# [What to work on]
Using the listing below, set down exactly the lines from the one that contains "The height and" through the one that contains "The image size is (1456, 819).", with no pictures.

# [Information supplied]

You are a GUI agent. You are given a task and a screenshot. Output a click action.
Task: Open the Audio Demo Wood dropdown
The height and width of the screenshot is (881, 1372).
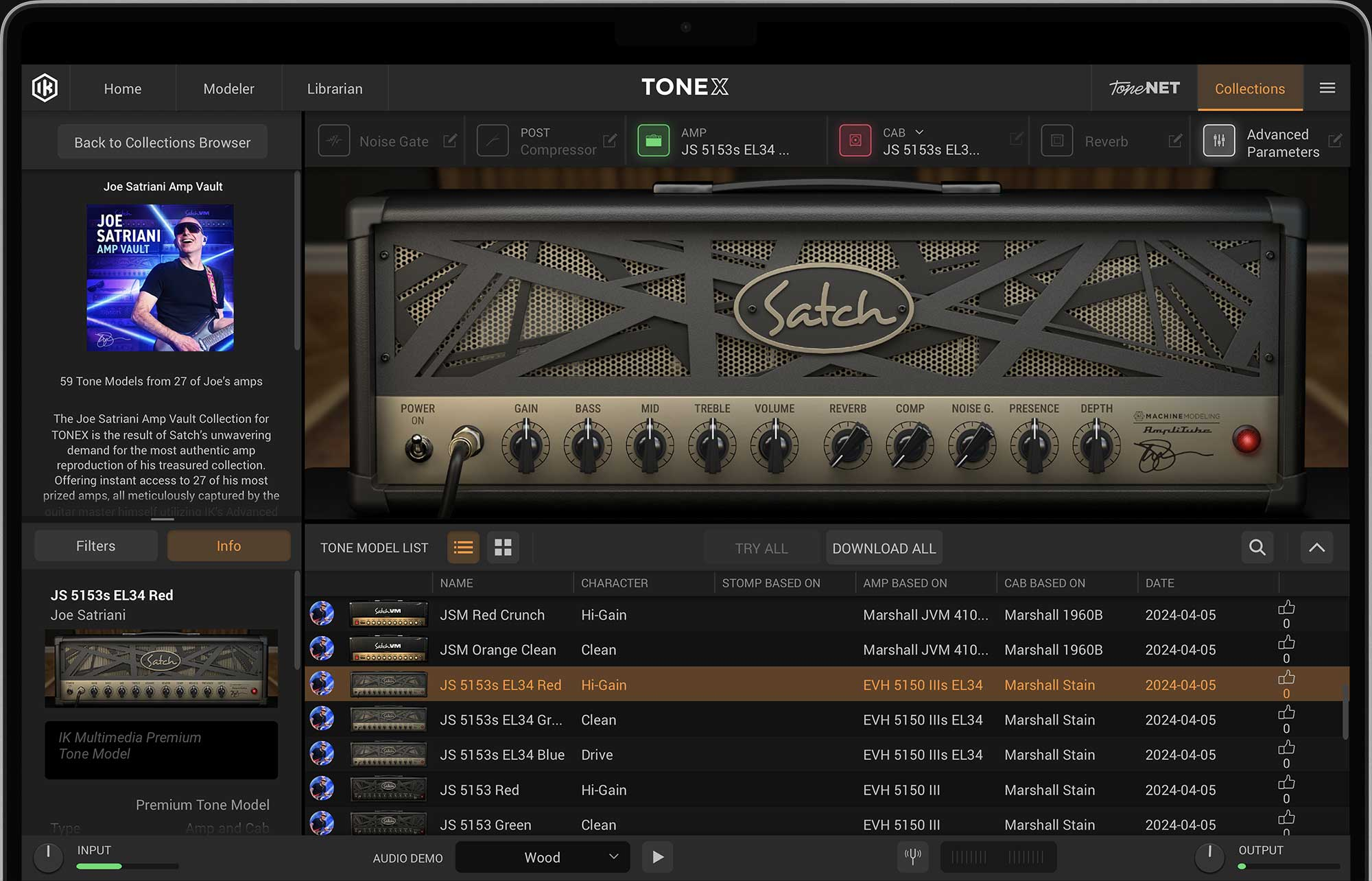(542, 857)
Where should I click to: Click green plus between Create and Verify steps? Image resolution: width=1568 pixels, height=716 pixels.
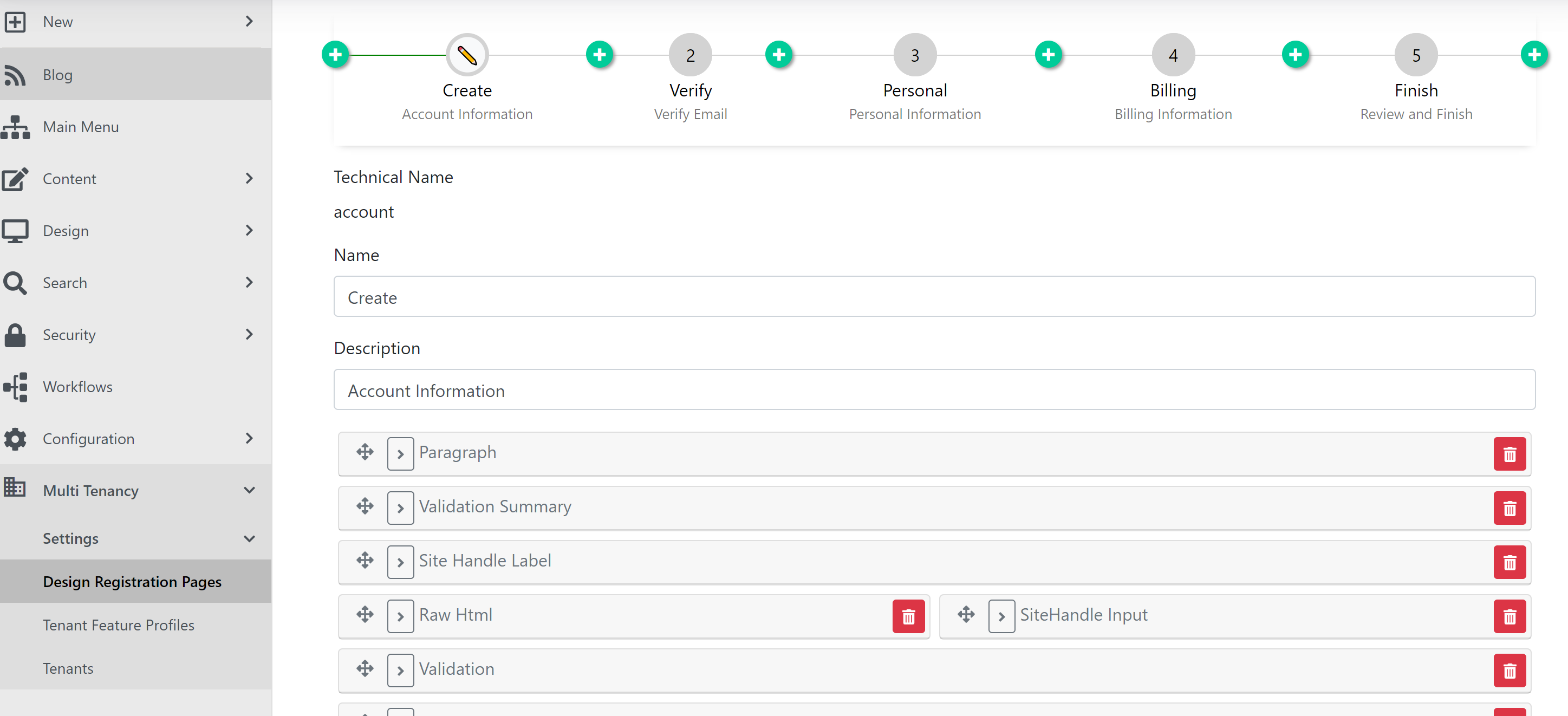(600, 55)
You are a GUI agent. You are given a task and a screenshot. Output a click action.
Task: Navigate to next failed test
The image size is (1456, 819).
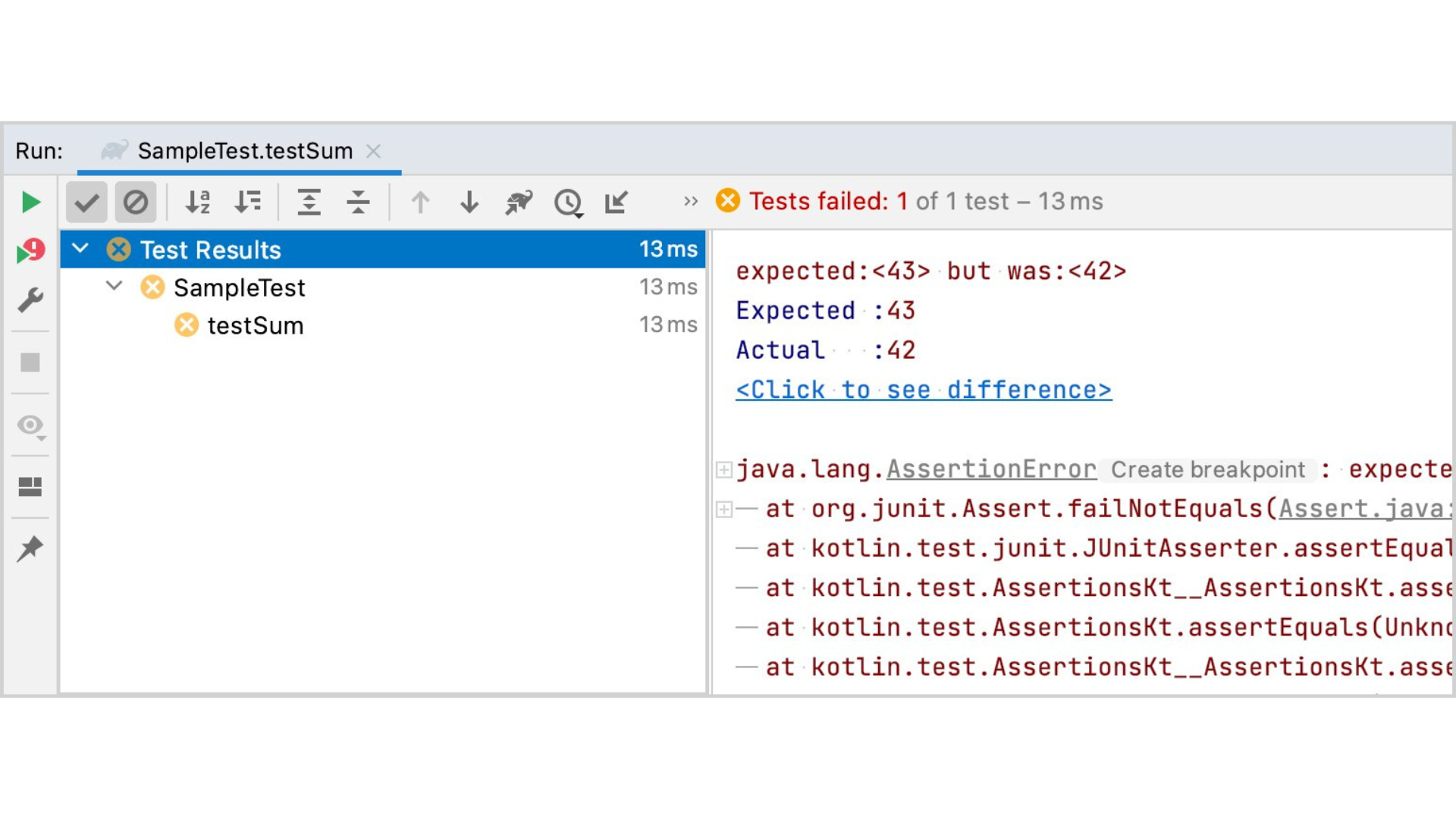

* * *

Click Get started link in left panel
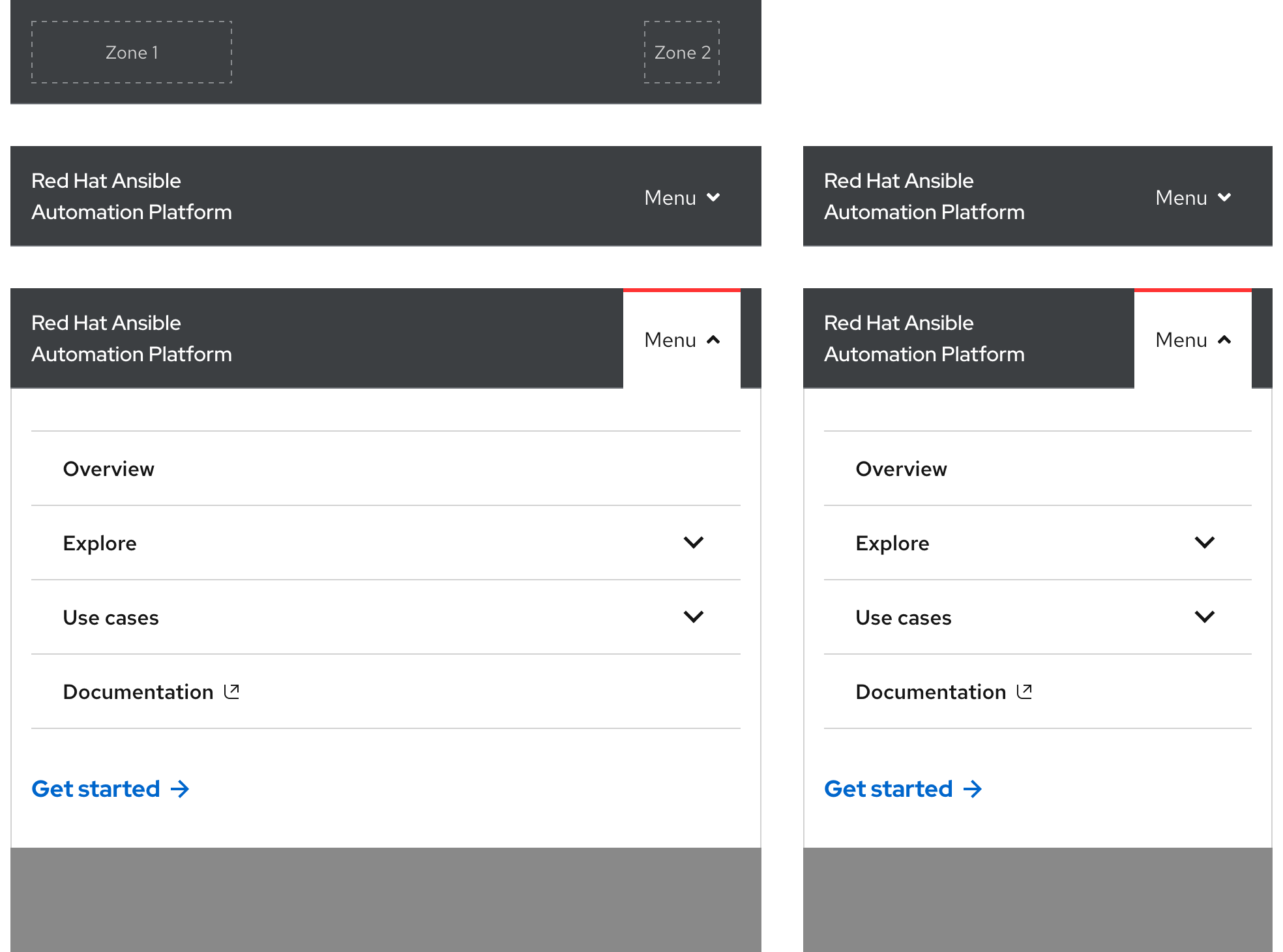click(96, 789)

# [Result]
The height and width of the screenshot is (881, 1372).
(542, 857)
Where should I click to: Click green plus between Create and Verify steps? Image resolution: width=1568 pixels, height=716 pixels.
(600, 55)
You are a GUI agent. You are given a task and a screenshot. Output a click action.
Task: Navigate to next failed test
The image size is (1456, 819).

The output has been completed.